------ TEXTE FOURNI

Un rapport publié aujourd'hui par Greenpeace expose les fraudes massives impliquant des sociétés chinoises de pêche en Afrique de l'Ouest, pêchant avec des bateaux battant pavillon chinois ou bien avec des bateaux sous sociétés mixtes.

Les informations obtenues par Greenpeace, principalement au Sénégal, en Guinée-Bissau et en République de Guinée (Conakry), montrent que la plus grande compagnie de pêche lointaine chinoise, la China National Fisheries Corporation (CNFC), ainsi que d’autres entreprises chinoises de la pêche, ont systématiquement sous-déclaré le tonnage de leurs navires de pêche depuis des années.

La sous déclaration du tonnage des navires, c’est de la pêche illégale, selon la législation des États côtiers et des Etats du pavillon impliqués, ainsi que dans les termes du Plan d'Action International pour prévenir, décourager et éliminer la pêche INN de la FAO. Selon Greenpeace, cette forme généralisée de fraude dure depuis près de 30 ans et implique des responsabilités à différents niveaux, en Chine et dans les pays côtiers concernés.

Greenpeace a calculé que, de 2000 à 2014, CNFC a sous-déclaré le tonnage de ses navires aux autorités sénégalaises de 43 % en moyenne par an, par rapport à leur tonnage réel. En 2014 seulement, CNFC a frauduleusement caché un total de 1742 GT.

Cette pratique frauduleuse par la compagnie CNFC s’est produite aussi en Guinée Bissau et en Guinée, et implique d'autres sociétés chinoises. Pour 59 navires de la CNFC qui pêchent au Sénégal, en Guinée-Bissau et en Guinée en 2014, les preuves trouvées montrent que le tonnage de 44 navires était sous-déclaré. Au total, c’est 6757.7 GT qui ont été cachés aux États côtiers, ce qui équivaut à 22 navires de pêche industrielle supplémentaires dans leurs eaux, d'une capacité chacun de 300 GT.

------------

*VOTRE TRAVAIL*:
[1] Répondez à ces questions sur le texte consacré à la pêche chinoise en Afrique de l'Ouest :
(a) Quelle est la plus grande compagnie de pêche lointaine chinoise ?
(b) Depuis combien de temps cette fraude dure-t-elle, selon Greenpeace ?
(c) Parmi les 59 navires de la CNFC qui pêchaient au Sénégal, en Guinée-Bissau et en Guinée en 2014, combien avaient un tonnage sous-déclaré ?
[2] Poursuivez le texte sur la pêche chinoise en Afrique de l'Ouest après sa dernière phrase.

------ MATÉRIEL FOURNI

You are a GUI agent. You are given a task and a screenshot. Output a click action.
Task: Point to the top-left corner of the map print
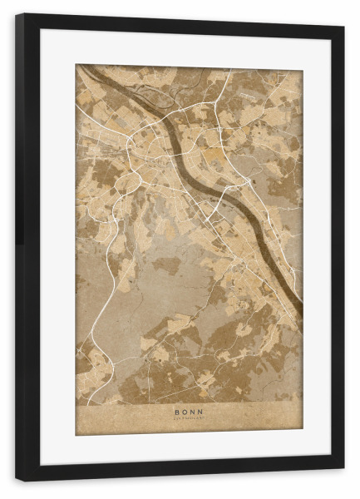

------------

*RÉPONSES PAR TÂCHE*:
[1]
(a) La China National Fisheries Corporation (CNFC).
(b) Depuis près de 30 ans.
(c) 44 navires.

[2]
Comme les droits de licence sont calculés sur la base du tonnage des bateaux, les entreprises qui sous-déclarent le tonnage de leurs bateaux privent les gouvernements des États côtiers de revenus. Par exemple, au Sénégal, cette fraude a représenté un manque à gagner estimé pour le Sénégal à au moins 371,404,800 Francs CFA (566 203 euros) en droits de licence, que la compagnie CNFC a évité de payer au cours de la période 2000 - 2014[1].

Cette fraude a aussi permis à ces navires industriels d'accéder aux lieux de pêche de pêcheurs artisanaux locaux où ils ne devraient pas pêcher, comme c'est le cas au Sénégal.

La fraude au tonnage signifie également que la capacité de pêche réelle déployée est beaucoup plus élevée que ce qui est autorisé, ce qui sape les efforts de gestion et de conservation des États côtiers, comme en témoigne l'accord CNFC et la Guinée-Bissau. Selon les termes et conditions prévus par l'accord de pêche signé entre la compagnie CNFC et la Guinée-Bissau en 2010, il apparaît que, dans la première moitié de 2014 seulement, la capacité de pêche réelle des navires CNFC a dépassé la limite de la capacité autorisée de 61 %.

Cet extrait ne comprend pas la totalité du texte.